> [Task to carry out] Filter the entries below, keeping only the lines that contain the word "should", and copy each such line as it appears.

──────── Source information

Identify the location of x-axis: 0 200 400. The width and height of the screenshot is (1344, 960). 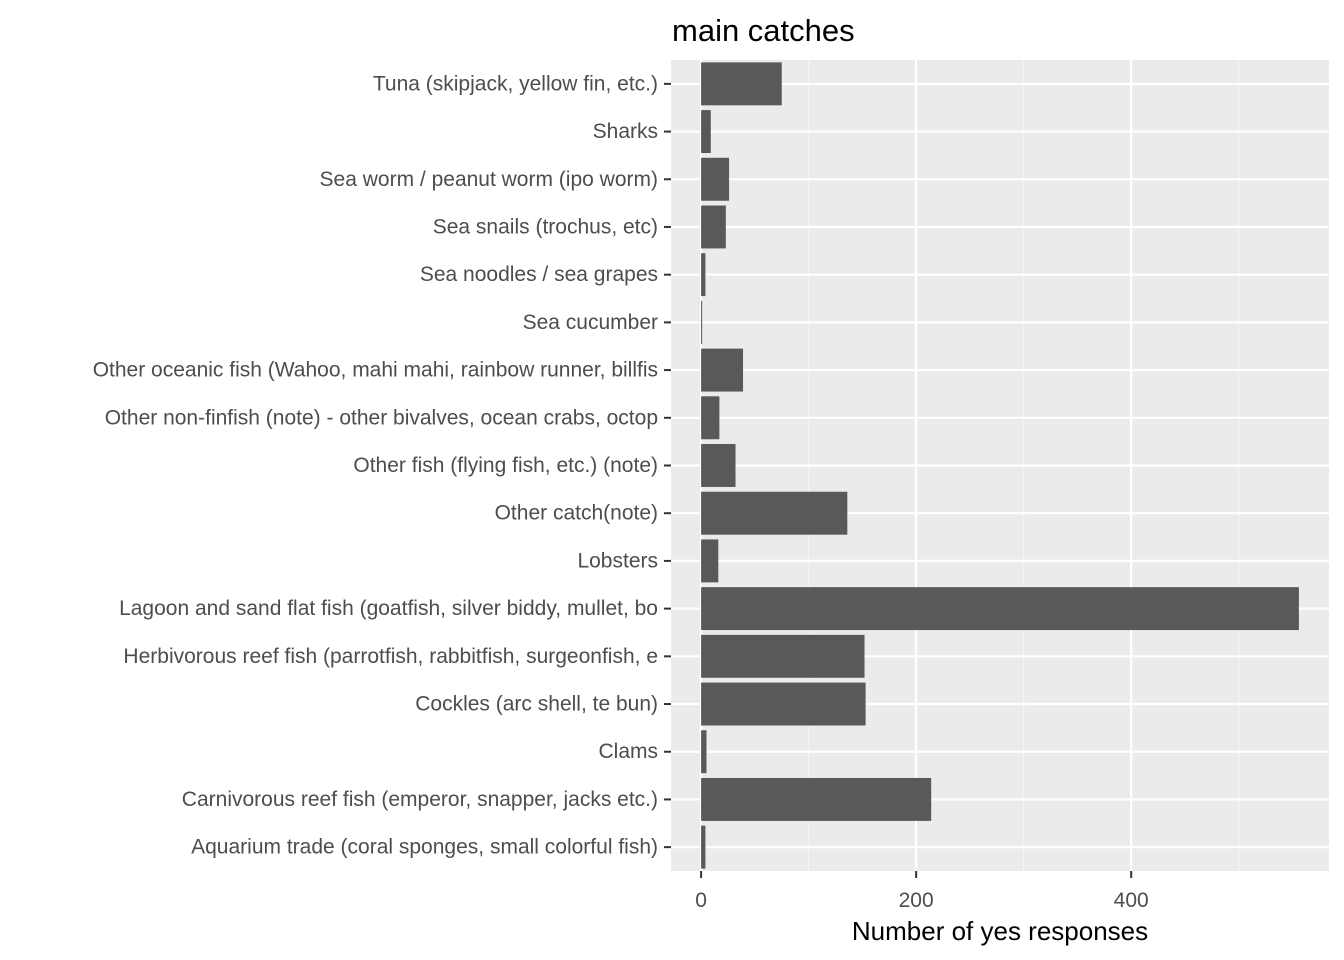
(922, 892).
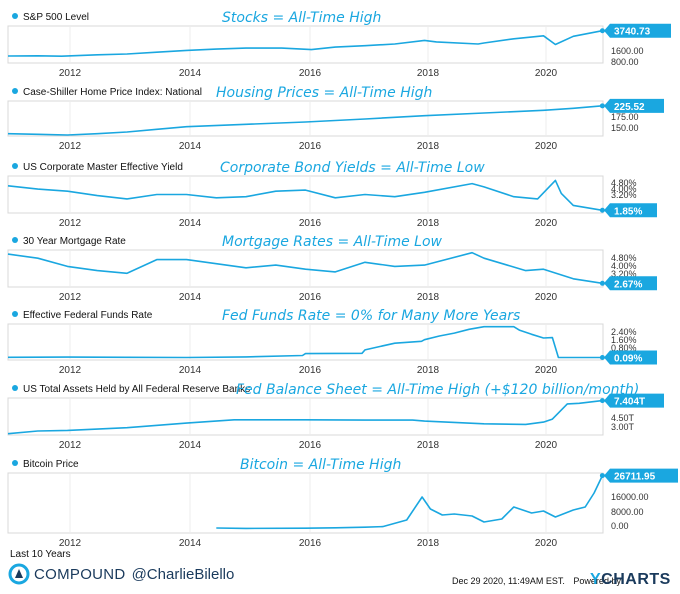  I want to click on y-tick-label: 0.00, so click(620, 526).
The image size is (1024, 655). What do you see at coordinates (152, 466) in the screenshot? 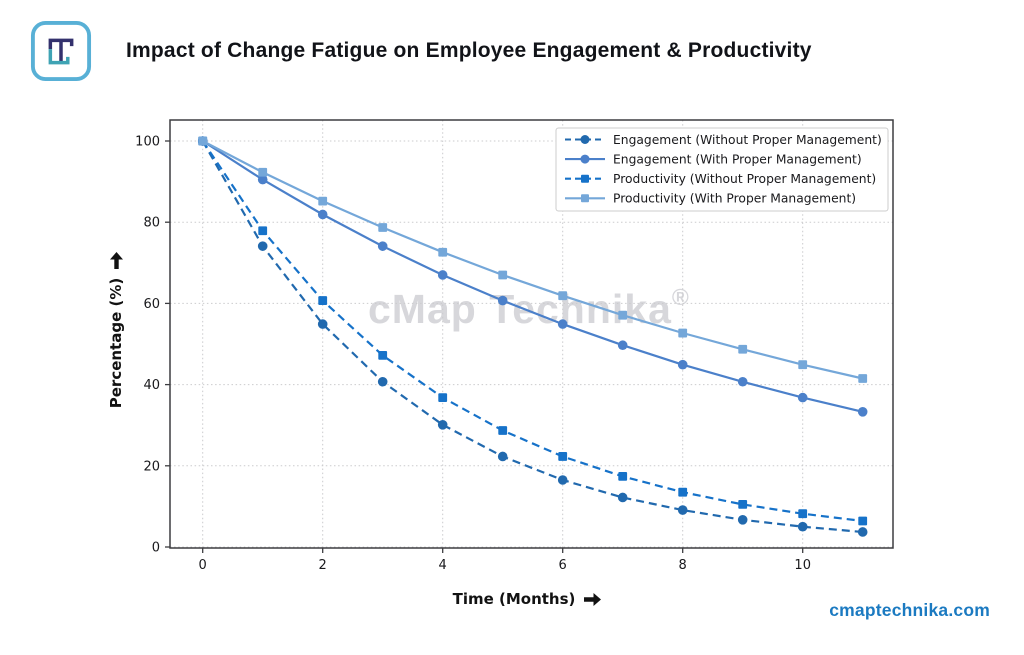
I see `y-tick-label: 20` at bounding box center [152, 466].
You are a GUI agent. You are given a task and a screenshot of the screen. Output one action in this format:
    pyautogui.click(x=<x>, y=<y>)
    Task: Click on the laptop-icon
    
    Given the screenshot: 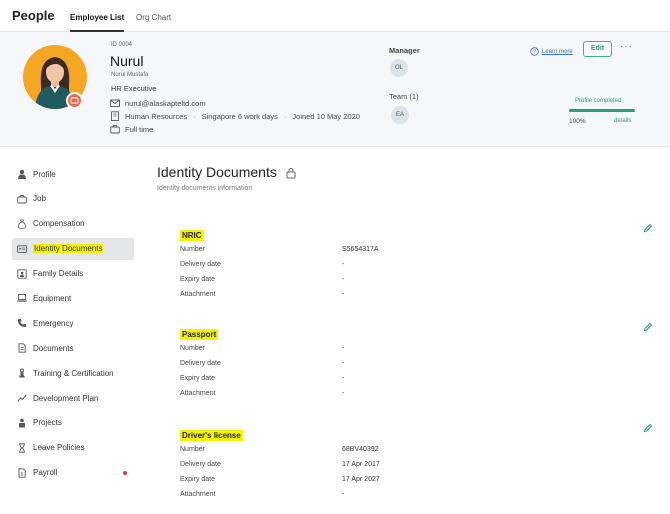 What is the action you would take?
    pyautogui.click(x=22, y=298)
    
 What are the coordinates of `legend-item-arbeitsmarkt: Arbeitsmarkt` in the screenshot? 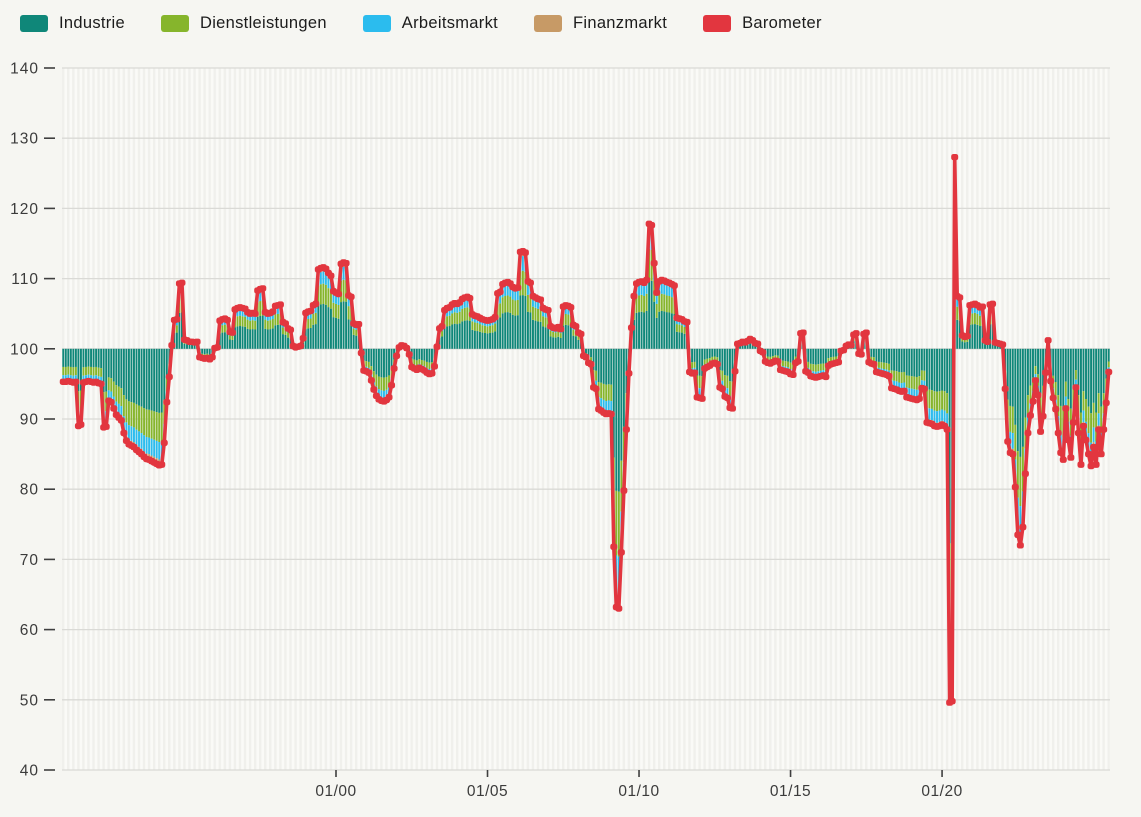 It's located at (430, 24).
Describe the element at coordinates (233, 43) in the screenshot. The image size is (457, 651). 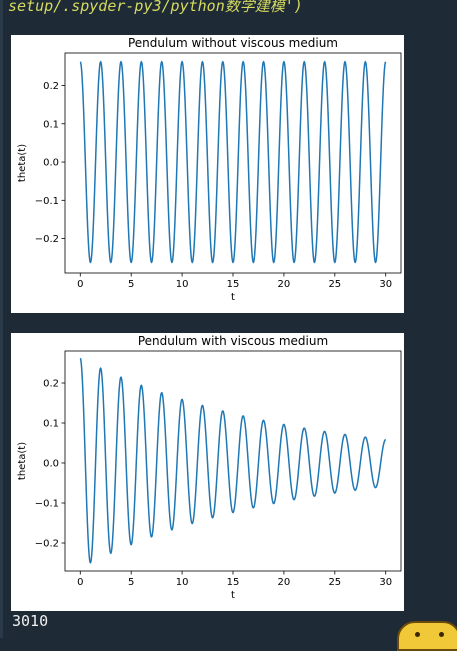
I see `chart-title: Pendulum without viscous medium` at that location.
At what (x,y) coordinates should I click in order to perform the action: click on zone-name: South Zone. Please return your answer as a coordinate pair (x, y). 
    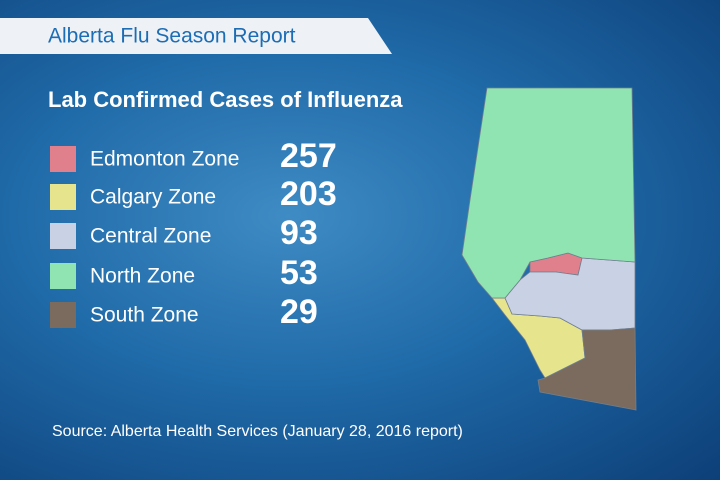
    Looking at the image, I should click on (144, 316).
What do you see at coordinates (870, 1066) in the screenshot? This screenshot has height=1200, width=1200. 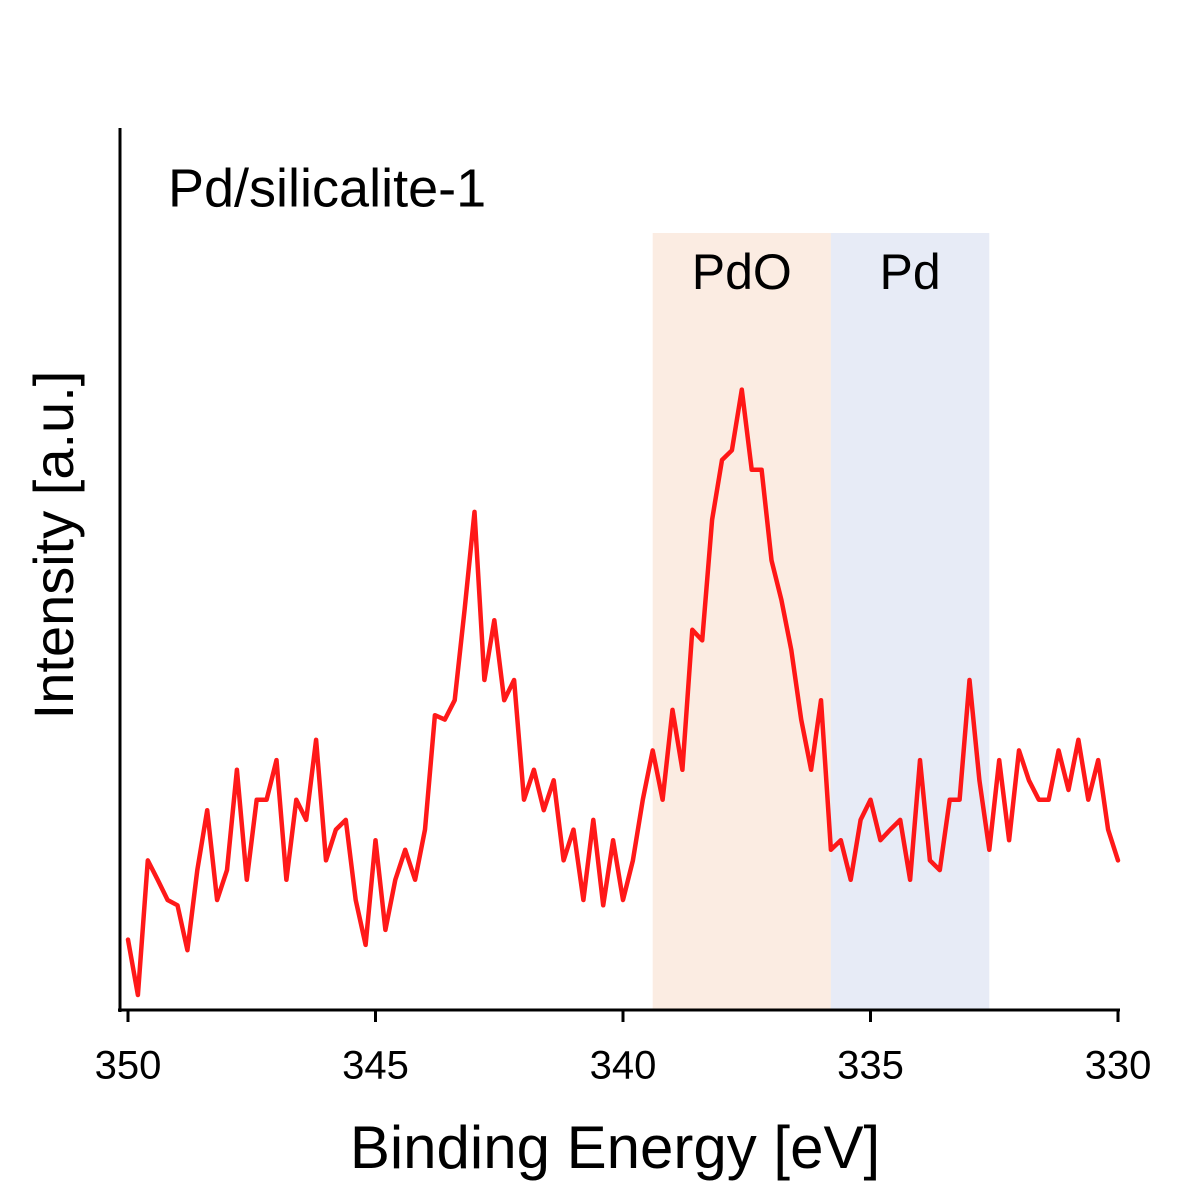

────────────────

> [Finished exercise]
At what (x,y) coordinates should I click in order to perform the action: click on zone-name: South Zone. Please return your answer as a coordinate pair (x, y). 
    Looking at the image, I should click on (144, 316).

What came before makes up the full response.